- [WHAT NEEDS TO BE DONE] The records that follow are to be transcribed exactly.

________________________________________

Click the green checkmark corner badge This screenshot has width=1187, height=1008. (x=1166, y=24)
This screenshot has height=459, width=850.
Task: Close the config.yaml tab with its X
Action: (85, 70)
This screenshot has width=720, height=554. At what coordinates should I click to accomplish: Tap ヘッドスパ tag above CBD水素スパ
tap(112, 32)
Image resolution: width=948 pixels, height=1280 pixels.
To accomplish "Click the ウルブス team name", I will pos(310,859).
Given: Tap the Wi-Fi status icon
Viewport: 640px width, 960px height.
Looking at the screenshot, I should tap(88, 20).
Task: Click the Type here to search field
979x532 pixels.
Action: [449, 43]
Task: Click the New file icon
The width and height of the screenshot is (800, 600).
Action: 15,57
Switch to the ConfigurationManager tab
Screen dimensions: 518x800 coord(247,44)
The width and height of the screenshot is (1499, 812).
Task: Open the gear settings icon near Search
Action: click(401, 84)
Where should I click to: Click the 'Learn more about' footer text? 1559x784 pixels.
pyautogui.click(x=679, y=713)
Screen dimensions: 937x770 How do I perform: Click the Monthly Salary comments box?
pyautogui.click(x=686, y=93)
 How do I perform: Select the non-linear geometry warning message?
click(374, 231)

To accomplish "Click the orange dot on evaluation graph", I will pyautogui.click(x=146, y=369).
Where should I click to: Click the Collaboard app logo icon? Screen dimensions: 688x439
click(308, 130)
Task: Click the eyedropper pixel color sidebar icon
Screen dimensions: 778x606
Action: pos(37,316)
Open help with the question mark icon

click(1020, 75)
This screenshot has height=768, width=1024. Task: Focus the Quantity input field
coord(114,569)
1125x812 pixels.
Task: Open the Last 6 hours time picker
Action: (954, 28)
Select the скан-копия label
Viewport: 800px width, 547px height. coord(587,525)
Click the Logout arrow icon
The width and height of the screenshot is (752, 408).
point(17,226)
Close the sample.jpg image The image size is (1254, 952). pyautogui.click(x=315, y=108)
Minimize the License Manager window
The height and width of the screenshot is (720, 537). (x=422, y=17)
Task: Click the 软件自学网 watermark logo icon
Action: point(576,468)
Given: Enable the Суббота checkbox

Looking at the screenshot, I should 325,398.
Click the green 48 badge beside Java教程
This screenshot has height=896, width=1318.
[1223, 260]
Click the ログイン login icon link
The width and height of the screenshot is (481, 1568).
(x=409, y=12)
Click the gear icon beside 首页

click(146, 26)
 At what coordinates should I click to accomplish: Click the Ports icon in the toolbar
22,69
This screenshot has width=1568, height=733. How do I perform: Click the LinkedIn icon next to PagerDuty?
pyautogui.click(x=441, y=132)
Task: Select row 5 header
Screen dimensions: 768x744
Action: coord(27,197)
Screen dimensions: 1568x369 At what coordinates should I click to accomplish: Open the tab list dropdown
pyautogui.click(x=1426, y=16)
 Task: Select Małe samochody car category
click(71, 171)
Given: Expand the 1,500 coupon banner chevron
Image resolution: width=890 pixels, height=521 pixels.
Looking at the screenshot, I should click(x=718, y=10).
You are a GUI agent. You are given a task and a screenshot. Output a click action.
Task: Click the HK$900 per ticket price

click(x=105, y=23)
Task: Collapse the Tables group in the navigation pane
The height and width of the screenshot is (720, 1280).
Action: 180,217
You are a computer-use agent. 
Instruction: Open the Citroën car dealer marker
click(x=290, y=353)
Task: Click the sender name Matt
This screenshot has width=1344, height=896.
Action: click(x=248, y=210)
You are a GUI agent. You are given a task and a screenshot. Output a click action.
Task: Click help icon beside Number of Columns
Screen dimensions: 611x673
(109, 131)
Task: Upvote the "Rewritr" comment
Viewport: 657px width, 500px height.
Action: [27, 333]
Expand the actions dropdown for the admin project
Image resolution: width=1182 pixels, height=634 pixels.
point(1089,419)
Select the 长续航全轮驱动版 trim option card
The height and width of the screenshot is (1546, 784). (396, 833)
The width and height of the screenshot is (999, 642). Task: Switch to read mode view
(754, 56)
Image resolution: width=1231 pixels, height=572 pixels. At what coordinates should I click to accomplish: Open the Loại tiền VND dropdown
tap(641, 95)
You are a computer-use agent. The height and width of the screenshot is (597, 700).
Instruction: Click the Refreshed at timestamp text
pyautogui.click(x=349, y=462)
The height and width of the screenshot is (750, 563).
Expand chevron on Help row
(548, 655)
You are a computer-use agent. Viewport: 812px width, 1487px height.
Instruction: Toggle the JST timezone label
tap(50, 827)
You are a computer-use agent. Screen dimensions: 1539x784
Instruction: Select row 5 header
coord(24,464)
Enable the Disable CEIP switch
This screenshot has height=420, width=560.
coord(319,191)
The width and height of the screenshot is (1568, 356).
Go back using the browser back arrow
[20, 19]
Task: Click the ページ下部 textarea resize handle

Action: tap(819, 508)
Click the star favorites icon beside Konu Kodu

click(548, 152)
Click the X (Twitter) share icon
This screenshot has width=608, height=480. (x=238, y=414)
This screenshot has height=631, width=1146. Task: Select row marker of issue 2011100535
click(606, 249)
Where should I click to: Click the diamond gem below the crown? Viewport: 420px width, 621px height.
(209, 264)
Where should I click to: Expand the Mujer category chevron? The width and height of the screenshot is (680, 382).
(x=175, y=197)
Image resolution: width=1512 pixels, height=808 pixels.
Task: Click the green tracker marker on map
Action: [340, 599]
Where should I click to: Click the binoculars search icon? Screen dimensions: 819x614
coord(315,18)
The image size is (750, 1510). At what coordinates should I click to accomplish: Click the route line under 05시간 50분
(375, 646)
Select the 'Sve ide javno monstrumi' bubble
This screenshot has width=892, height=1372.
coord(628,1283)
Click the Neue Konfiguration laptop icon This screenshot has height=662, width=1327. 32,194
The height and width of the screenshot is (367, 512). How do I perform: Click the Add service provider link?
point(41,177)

________________________________________

- [SOLUTION TO THE PROBLEM]
Click the green checkmark corner badge This screenshot has width=1187, height=1008. (x=1166, y=24)
This screenshot has height=459, width=850.
Task: Close the config.yaml tab with its X
Action: (85, 70)
This screenshot has width=720, height=554. At what coordinates should I click to accomplish: Tap ヘッドスパ tag above CBD水素スパ
tap(112, 32)
Image resolution: width=948 pixels, height=1280 pixels.
To accomplish "Click the ウルブス team name", I will pos(310,859).
Given: Tap the Wi-Fi status icon
Viewport: 640px width, 960px height.
Looking at the screenshot, I should tap(88, 20).
Task: Click the Type here to search field
979x532 pixels.
Action: [449, 43]
Task: Click the New file icon
The width and height of the screenshot is (800, 600).
Action: 15,57
Switch to the ConfigurationManager tab
Screen dimensions: 518x800 coord(247,44)
The width and height of the screenshot is (1499, 812).
Task: Open the gear settings icon near Search
Action: click(401, 84)
Where should I click to: Click the 'Learn more about' footer text? 1559x784 pixels.
pyautogui.click(x=679, y=713)
Screen dimensions: 937x770 How do I perform: Click the Monthly Salary comments box?
pyautogui.click(x=686, y=93)
 How do I perform: Select the non-linear geometry warning message?
click(374, 231)

To accomplish "Click the orange dot on evaluation graph", I will pyautogui.click(x=146, y=369).
Where should I click to: Click the Collaboard app logo icon? Screen dimensions: 688x439
click(308, 130)
Task: Click the eyedropper pixel color sidebar icon
Screen dimensions: 778x606
Action: pos(37,316)
Open help with the question mark icon

click(1020, 75)
This screenshot has height=768, width=1024. Task: Focus the Quantity input field
coord(114,569)
1125x812 pixels.
Task: Open the Last 6 hours time picker
Action: (954, 28)
Select the скан-копия label
Viewport: 800px width, 547px height. coord(587,525)
Click the Logout arrow icon
The width and height of the screenshot is (752, 408).
point(17,226)
Close the sample.jpg image The image size is (1254, 952). pyautogui.click(x=315, y=108)
Minimize the License Manager window
The height and width of the screenshot is (720, 537). (x=422, y=17)
Task: Click the 软件自学网 watermark logo icon
Action: point(576,468)
Given: Enable the Суббота checkbox

Looking at the screenshot, I should 325,398.
Click the green 48 badge beside Java教程
This screenshot has height=896, width=1318.
[1223, 260]
Click the ログイン login icon link
The width and height of the screenshot is (481, 1568).
(x=409, y=12)
Click the gear icon beside 首页

click(146, 26)
 At what coordinates should I click to accomplish: Click the Ports icon in the toolbar
22,69
This screenshot has width=1568, height=733. How do I perform: Click the LinkedIn icon next to PagerDuty?
pyautogui.click(x=441, y=132)
Task: Select row 5 header
Screen dimensions: 768x744
Action: coord(27,197)
Screen dimensions: 1568x369 At what coordinates should I click to accomplish: Open the tab list dropdown
pyautogui.click(x=1426, y=16)
 Task: Select Małe samochody car category
click(71, 171)
Given: Expand the 1,500 coupon banner chevron
Image resolution: width=890 pixels, height=521 pixels.
Looking at the screenshot, I should click(x=718, y=10).
You are a GUI agent. You are given a task and a screenshot. Output a click action.
Task: Click the HK$900 per ticket price

click(x=105, y=23)
Task: Collapse the Tables group in the navigation pane
The height and width of the screenshot is (720, 1280).
Action: 180,217
You are a computer-use agent. 
Instruction: Open the Citroën car dealer marker
click(x=290, y=353)
Task: Click the sender name Matt
This screenshot has width=1344, height=896.
Action: click(x=248, y=210)
You are a GUI agent. You are given a task and a screenshot. Output a click action.
Task: Click help icon beside Number of Columns
Screen dimensions: 611x673
(109, 131)
Task: Upvote the "Rewritr" comment
Viewport: 657px width, 500px height.
Action: [27, 333]
Expand the actions dropdown for the admin project
Image resolution: width=1182 pixels, height=634 pixels.
point(1089,419)
Select the 长续航全轮驱动版 trim option card
The height and width of the screenshot is (1546, 784). (396, 833)
The width and height of the screenshot is (999, 642). Task: Switch to read mode view
(754, 56)
Image resolution: width=1231 pixels, height=572 pixels. At what coordinates should I click to accomplish: Open the Loại tiền VND dropdown
tap(641, 95)
You are a computer-use agent. The height and width of the screenshot is (597, 700).
Instruction: Click the Refreshed at timestamp text
pyautogui.click(x=349, y=462)
The height and width of the screenshot is (750, 563).
Expand chevron on Help row
(548, 655)
You are a computer-use agent. Viewport: 812px width, 1487px height.
Instruction: Toggle the JST timezone label
tap(50, 827)
You are a computer-use agent. Screen dimensions: 1539x784
Instruction: Select row 5 header
coord(24,464)
Enable the Disable CEIP switch
This screenshot has height=420, width=560.
coord(319,191)
The width and height of the screenshot is (1568, 356).
Go back using the browser back arrow
[20, 19]
Task: Click the ページ下部 textarea resize handle

Action: tap(819, 508)
Click the star favorites icon beside Konu Kodu

click(548, 152)
Click the X (Twitter) share icon
This screenshot has width=608, height=480. (x=238, y=414)
This screenshot has height=631, width=1146. Task: Select row marker of issue 2011100535
click(606, 249)
Where should I click to: Click the diamond gem below the crown? Viewport: 420px width, 621px height.
(209, 264)
Where should I click to: Expand the Mujer category chevron? The width and height of the screenshot is (680, 382).
(x=175, y=197)
Image resolution: width=1512 pixels, height=808 pixels.
Task: Click the green tracker marker on map
Action: [340, 599]
Where should I click to: Click the binoculars search icon? Screen dimensions: 819x614
coord(315,18)
The image size is (750, 1510). At what coordinates should I click to accomplish: Click the route line under 05시간 50분
(375, 646)
Select the 'Sve ide javno monstrumi' bubble
This screenshot has width=892, height=1372.
coord(628,1283)
Click the Neue Konfiguration laptop icon This screenshot has height=662, width=1327. 32,194
The height and width of the screenshot is (367, 512). How do I perform: Click the Add service provider link?
point(41,177)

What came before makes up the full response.